Skeptics remain. Although there is now general agreement that there was a huge impact at the end of the Cretaceous that led to the iridium enrichment of the K-T boundary layer, remnants have been found of other impacts of the same order of magnitude that did not result in any mass extinctions, and in fact there is no clear linkage between an impact and any other incident of mass extinction.
One interesting note about the K-T Event is that most of the larger animals that survived were to some degree aquatic, implying that aquatic habitats may have remained more hospitable than land habitats.

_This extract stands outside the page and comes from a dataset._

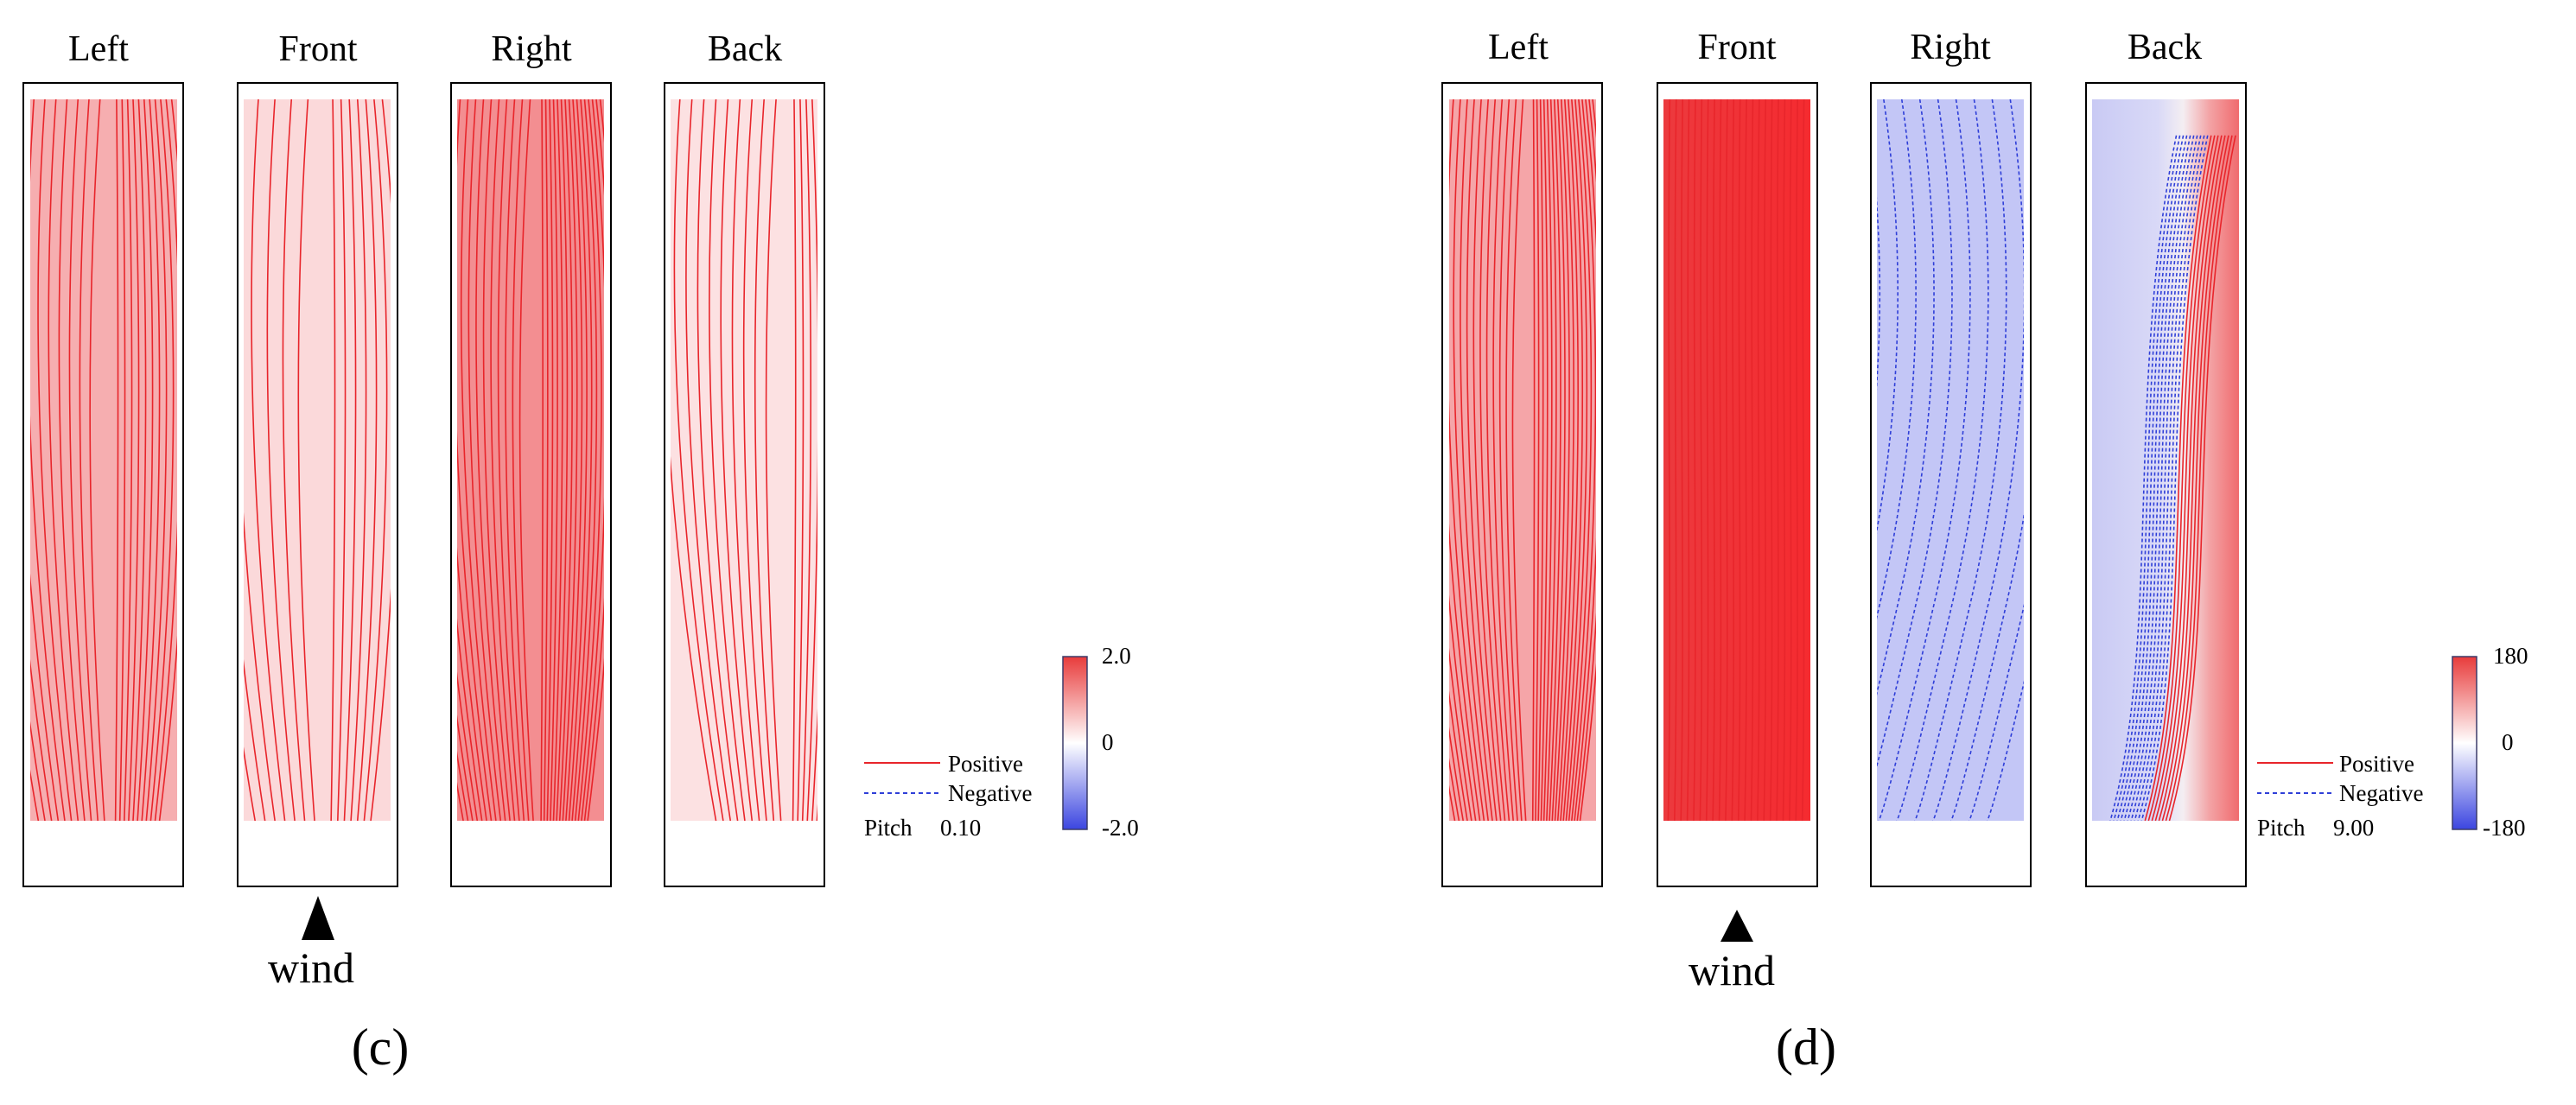 The width and height of the screenshot is (2576, 1105). Describe the element at coordinates (2465, 743) in the screenshot. I see `colorbar-d` at that location.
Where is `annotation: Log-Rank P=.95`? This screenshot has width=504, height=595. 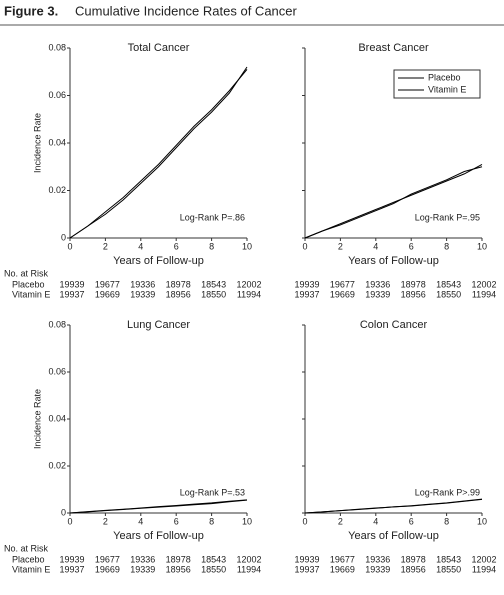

The impact and volcanic theories can be labeled "fast extinction" theories. There are also a number of slow extinction theories. Studies of the diversity and population of species have shown that the dinosaurs were in decline for a period of about 10 million years before the asteroid hit. Slower mechanisms are needed to explain such extinctions. Climatic change, a change in Earth's magnetic field, and disease have all been suggested as possible slow extinction theories.
It is worth noting that the Cretaceous extinction is neither the only mass extinction in Earth's history, nor even the worst. Previous extinction events have included the Triassic-Jurassic extinction event and the Permian-Triassic extinction event, which is the largest extinction event ever recorded.